**TEXT PASSAGE**:
········
Result: retrieval is faster, stateless, and each answer can be traced back to its source.
v4 — Retrieval confidence & safety layer
- Updated the retriever to return structured results including rank and similarity score.
- Introduced a confidence evaluation layer to decide whether it is safe to answer.
- Added explicit refusal logic for:
- empty retrievals
- low-confidence retrievals
- Gated LLM generation so answers are produced only when retrieval quality is sufficient.
- Logged retrieval metrics and confidence decisions for observability and debugging.
Result: the system no longer blindly trusts retrieved context and can safely refuse when confidence is low.
v5 — Minimal evaluation and deployability
- Created a small labeled evaluation set containing both answerable and out-of-scope queries.
- Evaluated ALLOW vs REFUSE decisions based on retrieval confidence.
- Tracked false-allow and false-refuse behavior to understand safety trade-offs.
- Containerized the full FastAPI-based RAG system using Docker.
Result: the RAG system is measurable, defensible, and deployable.
-
Very small documents can produce duplicate chunks because of overlap and short length (easy to address with deduplication).
-
Streamlit session state can retain stale context if the app flow isn’t reset after certain out-of-context queries.
········
**SUPPLIED INFORMATION**:
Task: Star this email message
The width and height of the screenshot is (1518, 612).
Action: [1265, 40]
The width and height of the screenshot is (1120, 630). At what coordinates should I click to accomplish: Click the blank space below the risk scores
········
**EXERCISE REQUIREMENTS**:
a – In the notes on the RAG system, translate this sentence into Spanish: "Result: the system no longer blindly trusts retrieved context and can safely refuse when confidence is low."
b – Carry on the notes on the RAG system from the point where they stop.

**RESULTS OF THE TASKS**:
a – Resultado: el sistema ya no confía ciegamente en el contexto recuperado y puede negarse de forma segura cuando la confianza es baja.

b –
-
FAISS is used for vector search, but the system is still single-node and single-document.
-
No reranking or citation formatting (v4).
-
Embedding-based similarity can occasionally surface weakly related chunks for out-of-domain technical questions, leading to measured false allows.
This project is intentionally framework-light and incremental.
Each version focuses on a specific engineering concern:
- v1 — correctness
- v2 — grounding and reliability
- v3 — scalability and explainability
- v4 — safety and confidence-aware generation
- v5 — evaluation and deployability
The goal is to deeply understand how RAG systems work internally, not just how to use libraries.
An earlier prototype included a Streamlit-based UI for document ingestion and querying. The current version uses a FastAPI backend and Dockerized deployment as the primary interface.
The Streamlit UI is not part of the production workflow and is retained only for reference.